Pergunta: Bem, eu acho que tem a ver com o que você se referiu como sendo “uma ordem consciente”.

Bashar: Muito bem, continue.

Pergunta: E eu fiquei explorando isso, e de uns anos pra cá eu mantive uma atitude positiva de confiança e fé, acreditando que se eu agisse a partir do meu excitamento e pensasse positivamente, que as coisas iriam se acelerar de verdade e se desenrolar muito bem. Eu estou nessa fase em que não estou tendo essa experiência, e estou questionando as crenças e atitudes que tive em relação a tudo, e  tudo se resume ao fato de eu acreditar que tenha usado a “ordem consciente” para conseguir aquilo que quero, quando quero, mas aparentemente o que tenho conseguido é ter aquilo que preciso, quando preciso. Eu não gosto disso, só. Eu quero mais.

Bashar: Ah, então agora você está nessa encruzilhada, e nós ficamos imaginando quando alguém iria pegar essa ideia da diferença de definição entre o “precisar” e o “querer”, como você fez. Tudo está centrado na definição da ideia, no alinhamento das definições do “querer” e do “precisar” e na operação em um nível em que  esses verbos se tornem, de alguma forma, a mesma coisa. Isso pode se desenrolar em muitas direções: pode se consolidar na ideia de simplesmente desfrutar-se de tudo o que aparece, pois se está lá é porque vale a pena — esse é um nível– e ao mesmo tempo, ao ir por esse caminho, você pode estar tendo exatamente o que quer, exatamente quando quer, da forma exata que quiser, pois não há, na verdade, razão para que você não o possa ter dessa forma, quando tudo vem do Amor Absoluto e Incondicional, e não de uma ideia de um Ego negativo. Uma vez esclarecido isso, não há nada que o faça parar e você chega ao ponto de reconhecer que não precisa haver uma diferença entre o que você chama de “precisar” e “querer” , o que pode lhe impulsionar intensamente a reconhecer que você realmente tem a capacidade de, como você diz, milagrosamente e magicamente manifestar o que você quiser e quando o quiser. Você verdadeiramente abriu a porta, ao reconhecer primeiramente que os dois termos podem ser intercambiáveis.

(A Fita é cortada durante a resposta, mas tem a ver com as diferentes definições de necessidades e desejos)

Bashar: As “necessidades” são geralmente definidas pela sua sociedade como algo que está aquém de seus desejos. “Querer”  é geralmente definido como algo que está além de suas necessidades.

Pergunta: Sim, isso é verdade.

Bashar: Continue, você está se aprimorando.
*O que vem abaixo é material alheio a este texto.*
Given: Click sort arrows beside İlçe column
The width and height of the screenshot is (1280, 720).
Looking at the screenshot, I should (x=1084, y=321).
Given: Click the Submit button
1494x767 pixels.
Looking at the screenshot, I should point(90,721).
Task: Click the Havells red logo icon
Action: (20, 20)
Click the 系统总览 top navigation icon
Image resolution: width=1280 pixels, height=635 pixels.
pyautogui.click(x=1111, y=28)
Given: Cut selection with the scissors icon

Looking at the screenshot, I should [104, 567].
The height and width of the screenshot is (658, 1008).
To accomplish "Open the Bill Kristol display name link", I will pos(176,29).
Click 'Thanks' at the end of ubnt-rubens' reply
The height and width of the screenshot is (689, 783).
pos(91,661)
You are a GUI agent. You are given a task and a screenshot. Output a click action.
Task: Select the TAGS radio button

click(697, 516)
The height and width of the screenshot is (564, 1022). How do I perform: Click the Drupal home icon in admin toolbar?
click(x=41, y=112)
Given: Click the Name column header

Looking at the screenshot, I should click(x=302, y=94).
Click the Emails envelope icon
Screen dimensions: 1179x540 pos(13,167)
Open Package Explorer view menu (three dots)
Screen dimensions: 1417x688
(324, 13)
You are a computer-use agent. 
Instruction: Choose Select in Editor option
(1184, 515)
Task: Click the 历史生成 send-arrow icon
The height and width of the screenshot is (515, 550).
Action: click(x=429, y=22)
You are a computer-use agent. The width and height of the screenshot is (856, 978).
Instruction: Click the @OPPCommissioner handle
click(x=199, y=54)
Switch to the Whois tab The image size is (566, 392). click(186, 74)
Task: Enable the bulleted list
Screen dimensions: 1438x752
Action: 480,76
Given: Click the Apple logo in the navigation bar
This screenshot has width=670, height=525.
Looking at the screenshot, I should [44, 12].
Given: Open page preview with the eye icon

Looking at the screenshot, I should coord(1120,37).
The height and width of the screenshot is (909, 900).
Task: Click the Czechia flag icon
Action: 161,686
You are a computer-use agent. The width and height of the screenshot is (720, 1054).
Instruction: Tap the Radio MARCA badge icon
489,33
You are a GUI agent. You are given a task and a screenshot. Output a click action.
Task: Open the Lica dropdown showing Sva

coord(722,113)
Pergunta: Se as necessidades de alguém são definidas em um nível a que não têm acesso … Digamos que nossas necessidades sejam a experiência de privação … já tocamos nisso antes … e se dissermos “Eu não quero me sentir privado, eu não quero experienciar essa privação “, mas em um nível superior a Consciência lhe diz que você vai  experienciar as privações.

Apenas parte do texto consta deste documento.